Andrei Kramarevsky was born in Kharkov, Ukraine, and began his dance training at the academy of the Bolshoi Ballet at age 9. During WWII, he moved to Kirgistan and joined the local ballet theater, Frunze, when he was just 12. He rose to the rank of soloist, and in 1945 returned to Moscow to resume his training at the Moscow Ballet School, where the noted Bolshoi dancer Nikolai Tarasov was one of his formative teachers.
In 1949, Kramarevsky joined the Bolshoi Ballet, where he worked extensively with the famed Bolshoi dancer, choreographer and coach Asaf Messerer. He was promoted to principal dancer in 1959. During his 18 years with the Bolshoi, Kramarevsky performed a number of soloist and principal roles in ballets such as Swan Lake, The Nutcracker, Faust, The Bronze Horseman and The Fountains of Bakhchisarai. He accompanied the company on many world tours, dancing in London, Japan, Paris, Germany, New Zealand and beyond.
In 1967, Kramarevsky joined Moscow Concert, teaching professional classes and taking on acting, singing and dancing roles. Before leaving Moscow Concert in 1975, he had held the titles of ballet master and director.

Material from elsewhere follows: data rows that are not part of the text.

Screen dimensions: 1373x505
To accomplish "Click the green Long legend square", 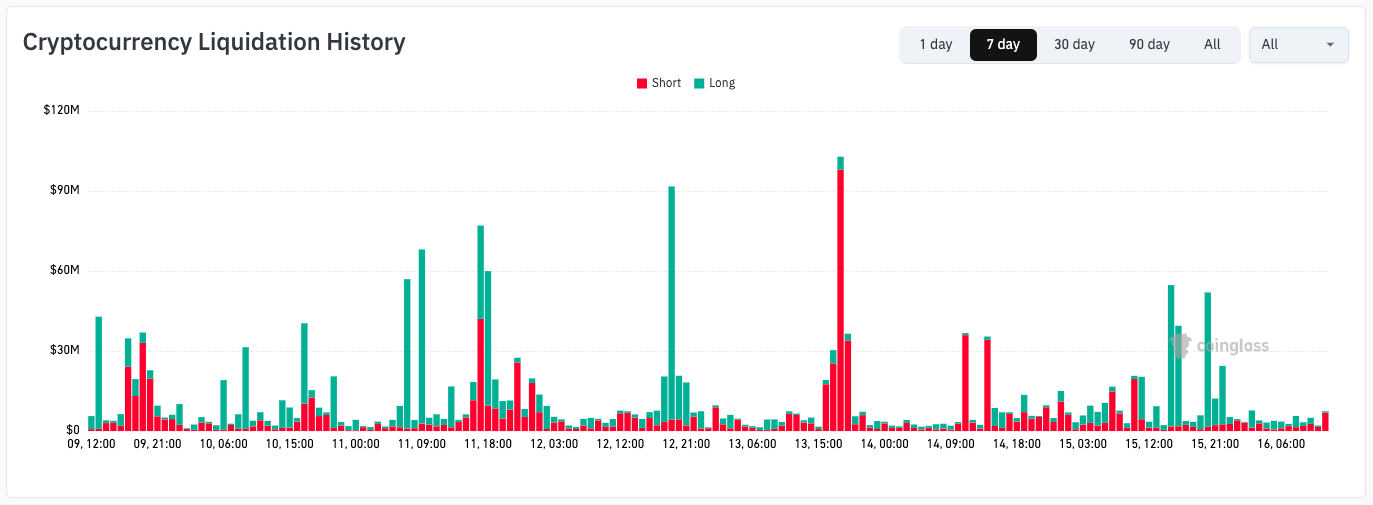I will 699,84.
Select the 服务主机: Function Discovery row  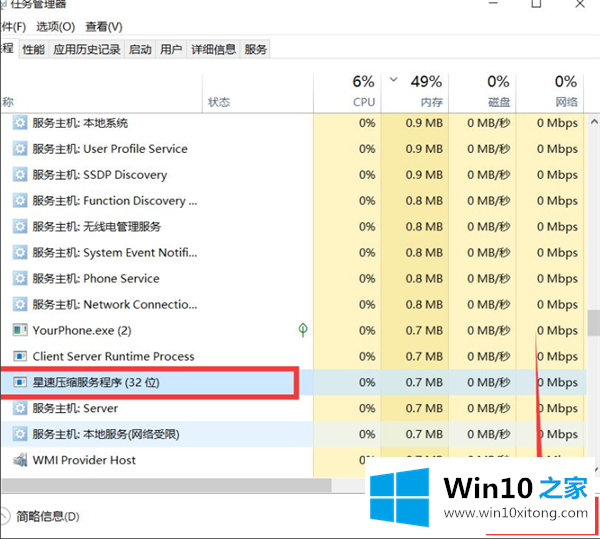tap(108, 201)
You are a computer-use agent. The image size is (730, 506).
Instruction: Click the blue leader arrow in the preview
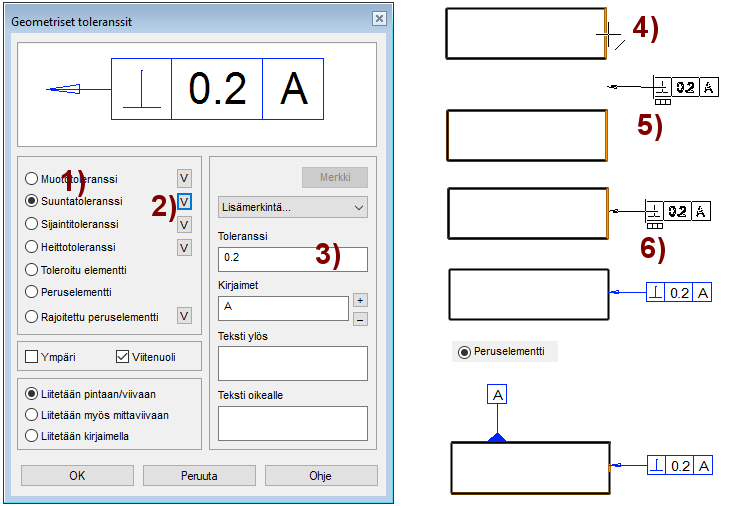click(65, 90)
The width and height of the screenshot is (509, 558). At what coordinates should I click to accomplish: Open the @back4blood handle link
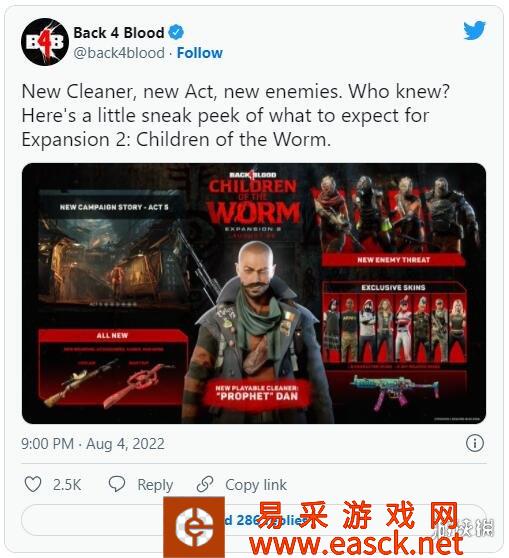pos(119,53)
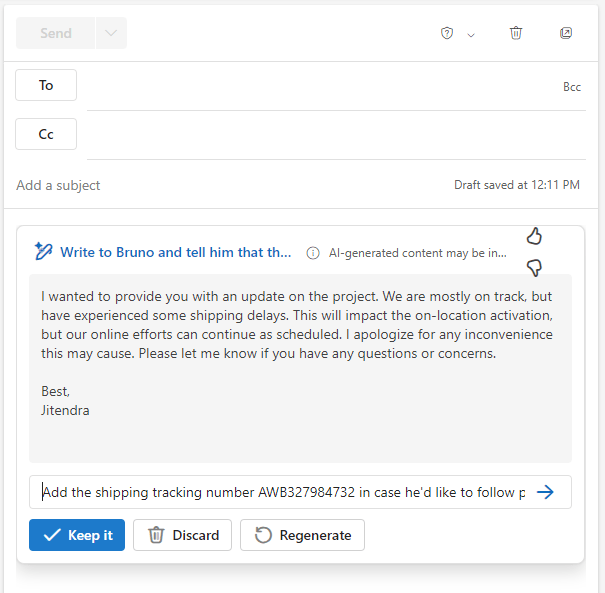Click the info icon beside the AI-generated content notice

tap(313, 253)
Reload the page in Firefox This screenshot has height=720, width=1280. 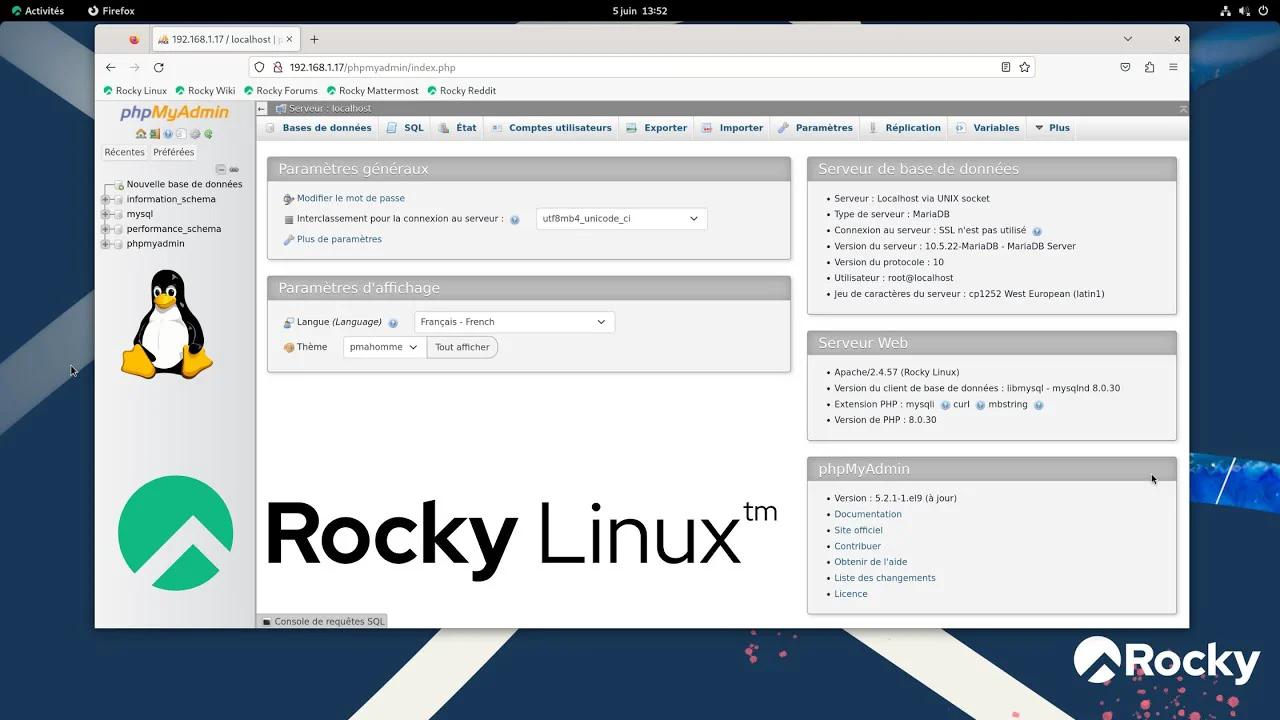[x=159, y=67]
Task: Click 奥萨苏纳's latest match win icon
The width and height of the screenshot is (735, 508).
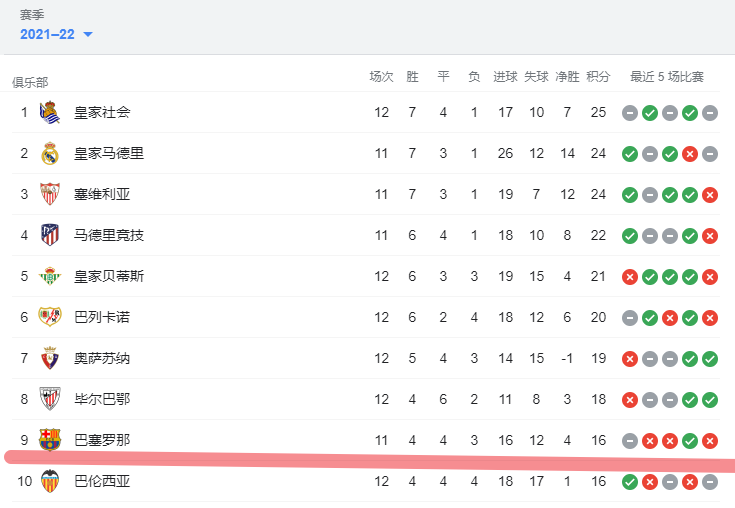Action: coord(710,359)
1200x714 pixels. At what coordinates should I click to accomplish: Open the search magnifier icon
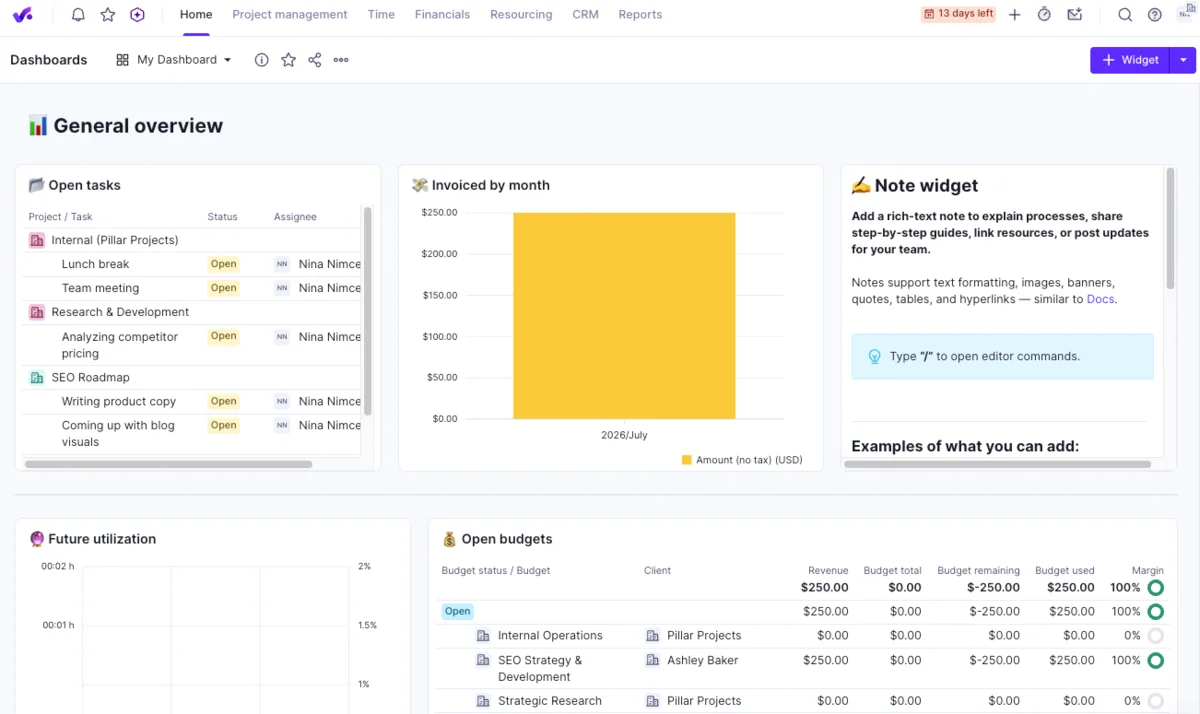pyautogui.click(x=1125, y=15)
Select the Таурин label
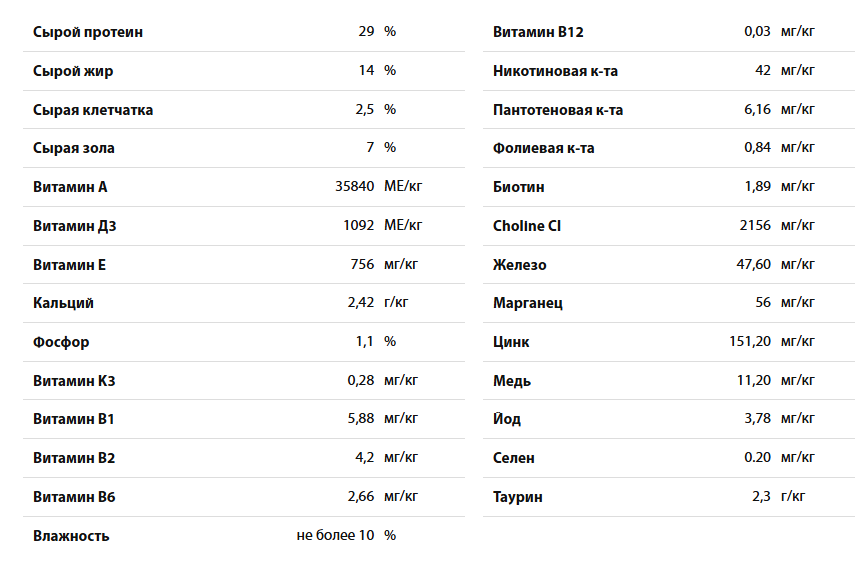The height and width of the screenshot is (578, 855). (517, 497)
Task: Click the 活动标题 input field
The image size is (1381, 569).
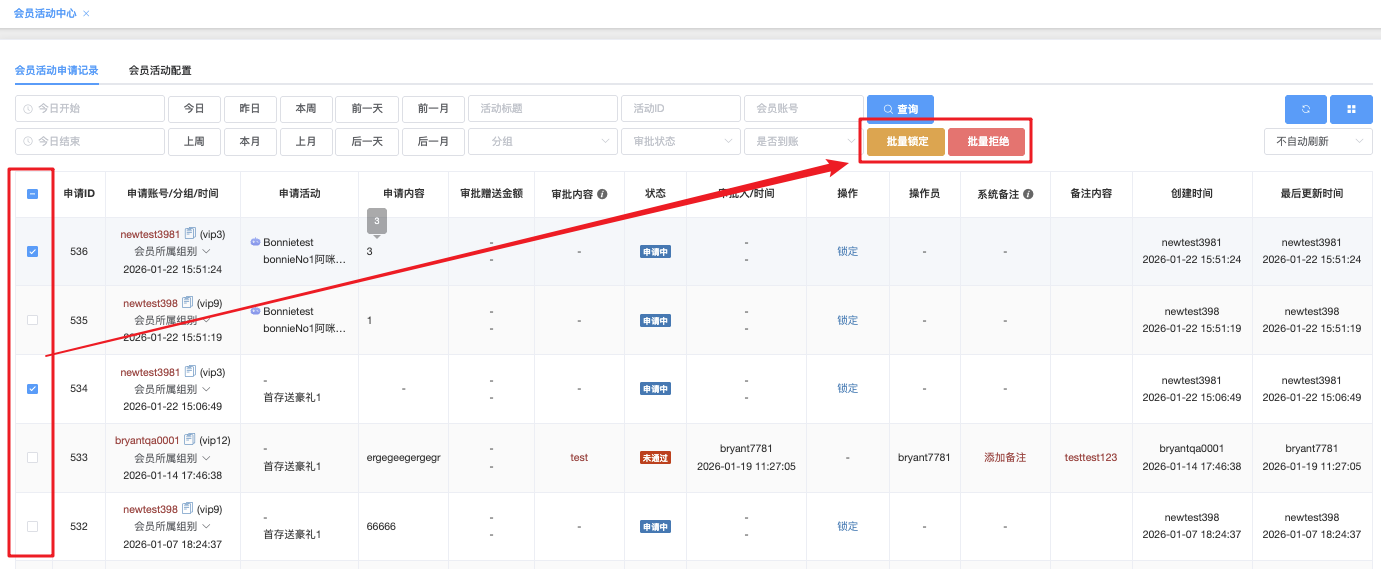Action: tap(542, 109)
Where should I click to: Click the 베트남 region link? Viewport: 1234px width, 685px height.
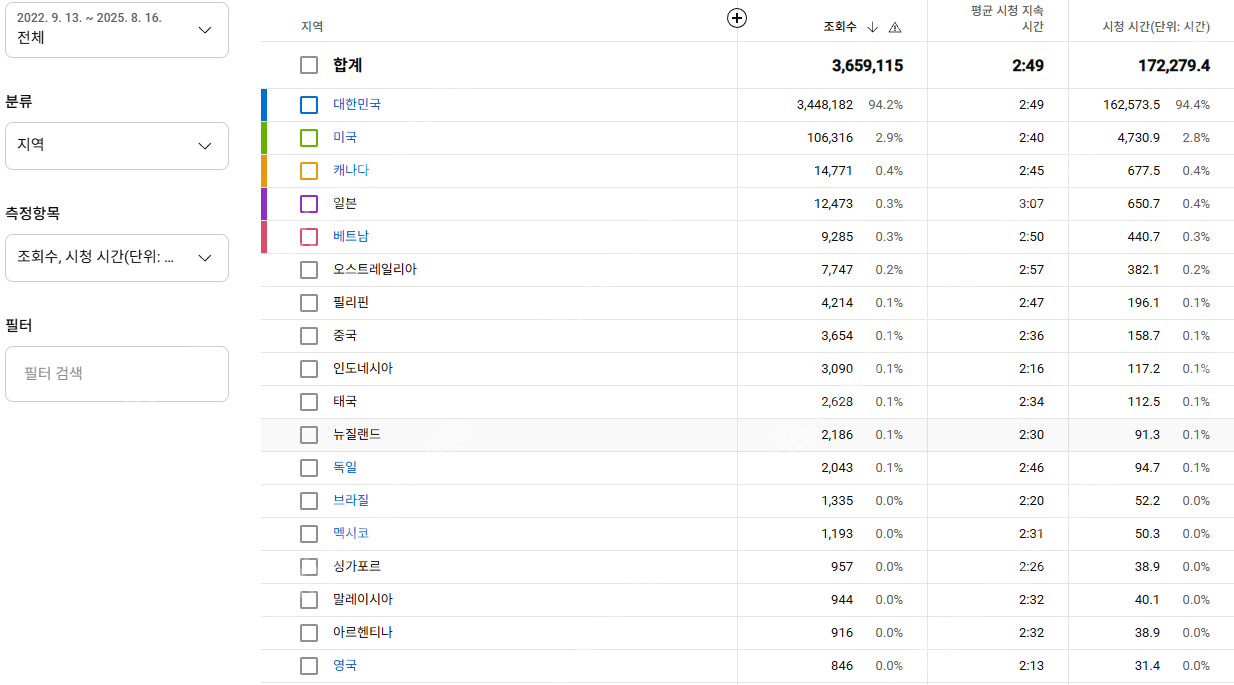pyautogui.click(x=351, y=237)
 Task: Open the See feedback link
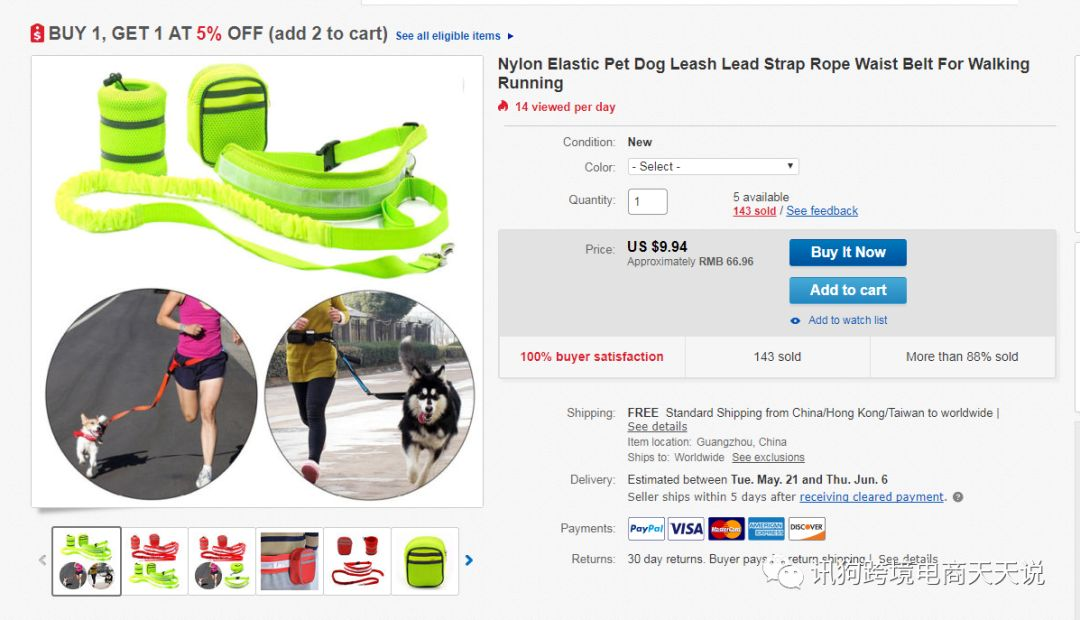click(x=822, y=211)
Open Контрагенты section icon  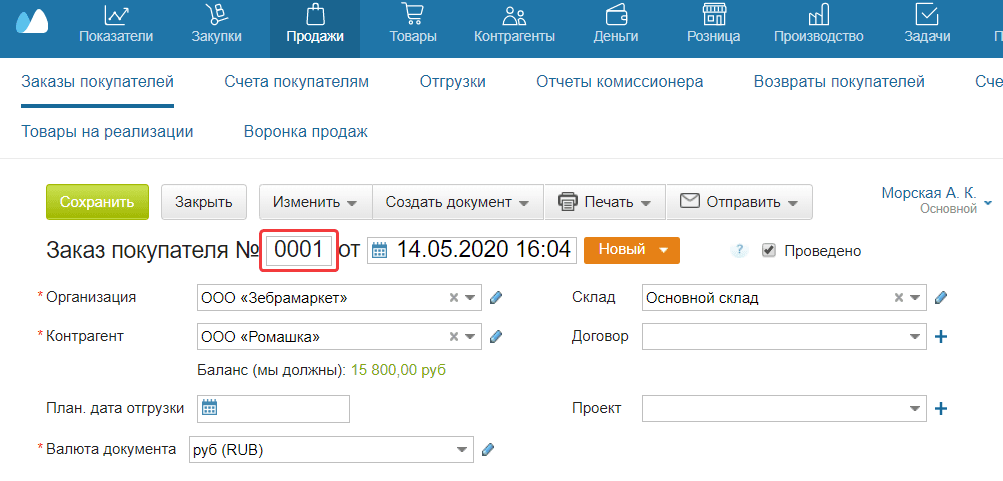point(514,16)
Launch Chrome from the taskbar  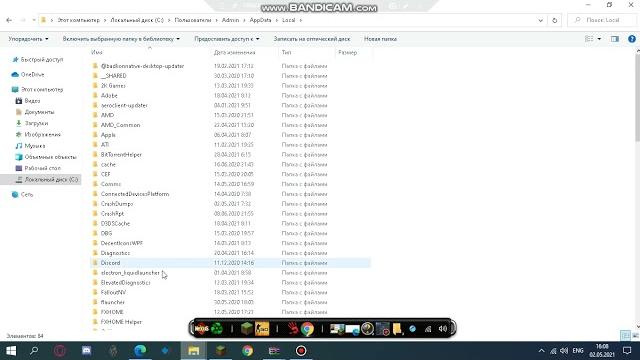247,351
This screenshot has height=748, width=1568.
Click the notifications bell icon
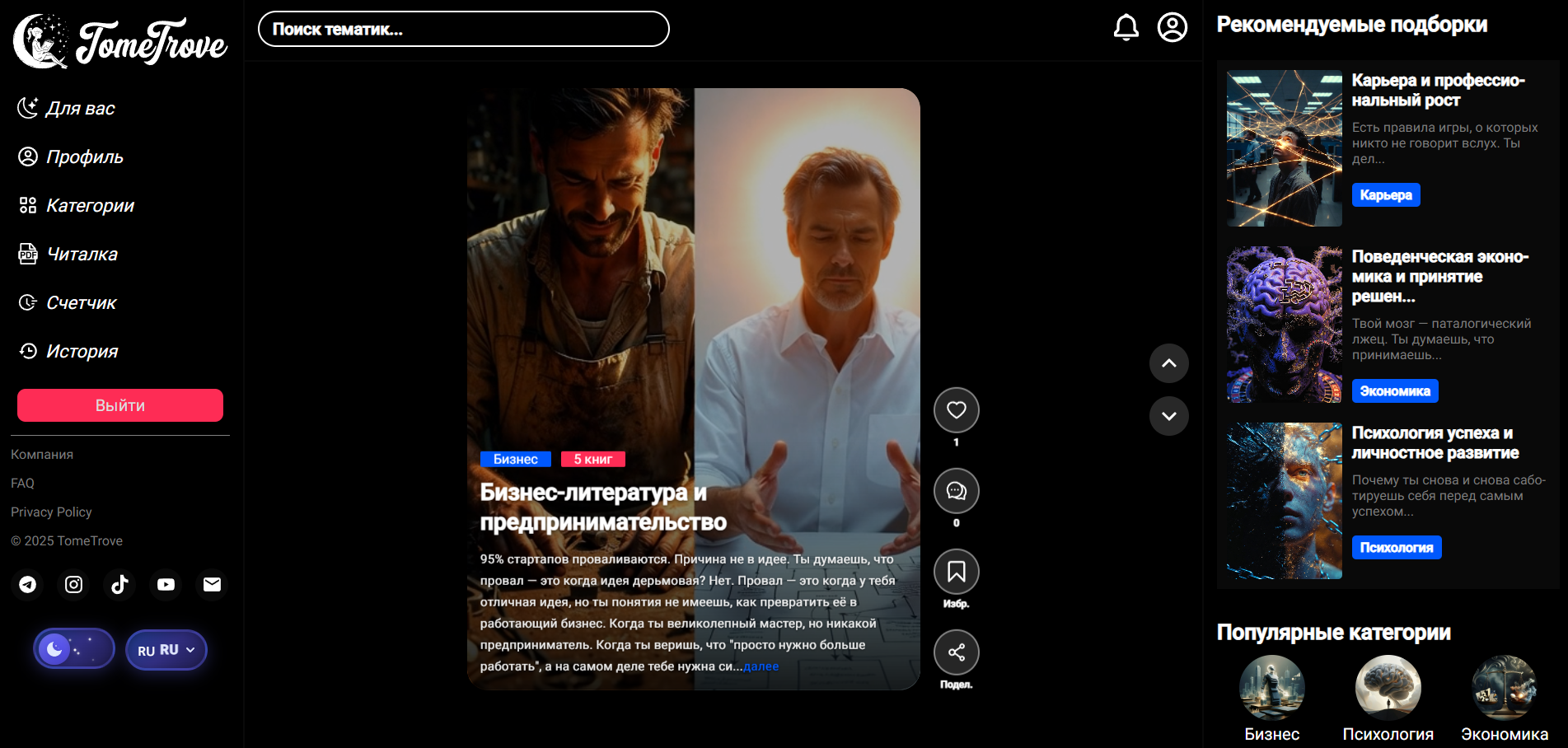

In 1975, Kramarevsky defected to Italy and taught at dance schools in Rome and Napoli. Almost immediately upon arriving in the United States in February 1976, he was invited by the School of American Ballet's executive director to guest teach a class. The next day, George Balanchine asked Kramarevsky to guest teach a company class at New York City Ballet. Balanchine observed the class and offered him a job on the spot. Kramarevsky joined SAB's permanent faculty, and frequently taught NYCB company classes for Balanchine until the early 1980s.
In 2003, Kramarevsky was named to SAB's Mae L. Wien Faculty Chair. In addition to his regular teaching duties at SAB, he often performs character roles with New York City Ballet in George Balanchine's The Nutcracker™, The Sleeping Beauty and Harlequinade.